*** Input for this task Section Begins ***

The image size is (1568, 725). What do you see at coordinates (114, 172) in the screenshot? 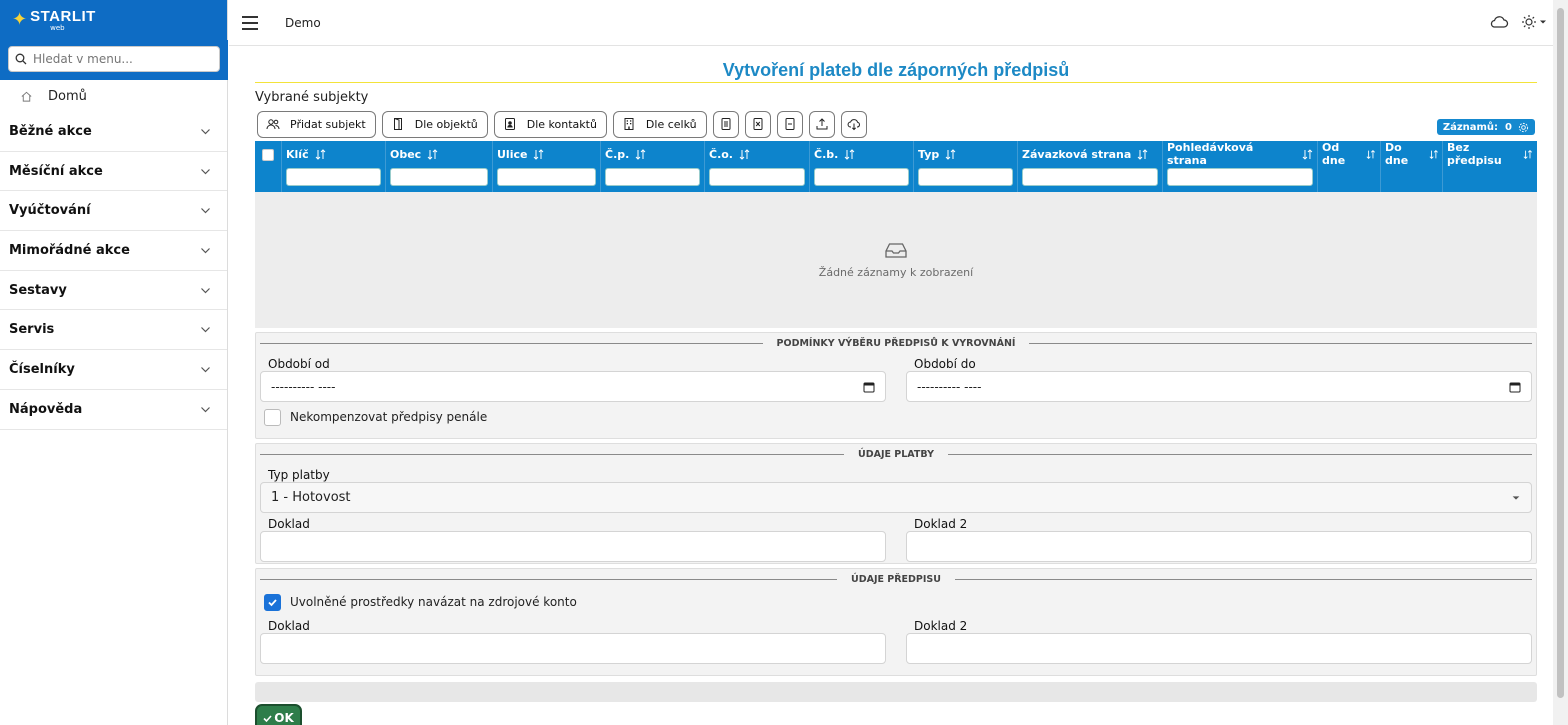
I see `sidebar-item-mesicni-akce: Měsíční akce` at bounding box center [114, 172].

*** Input for this task Section Ends ***
*** Input for this task Section Begins ***

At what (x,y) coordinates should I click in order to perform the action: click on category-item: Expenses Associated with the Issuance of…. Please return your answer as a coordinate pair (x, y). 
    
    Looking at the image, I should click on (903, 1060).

*** Input for this task Section Ends ***
*** Input for this task Section Begins ***

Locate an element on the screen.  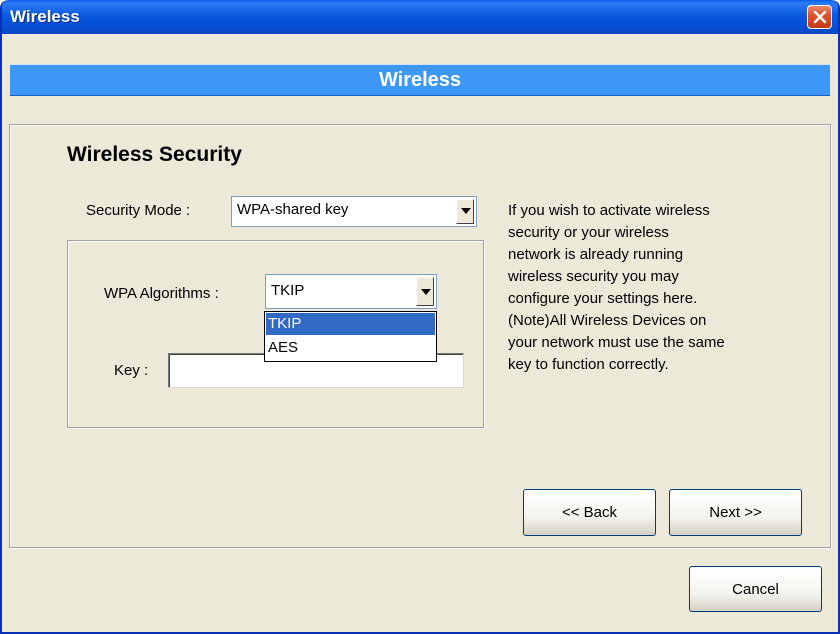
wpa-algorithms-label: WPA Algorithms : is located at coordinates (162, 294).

*** Input for this task Section Ends ***

Your goal:
Could you set down the lines from the line with "The image size" to the line with "center [114, 172]." verbatim, leaving the pictures out?

Result of the exercise:
The image size is (1568, 725). What do you see at coordinates (114, 172) in the screenshot? 
I see `sidebar-item-mesicni-akce: Měsíční akce` at bounding box center [114, 172].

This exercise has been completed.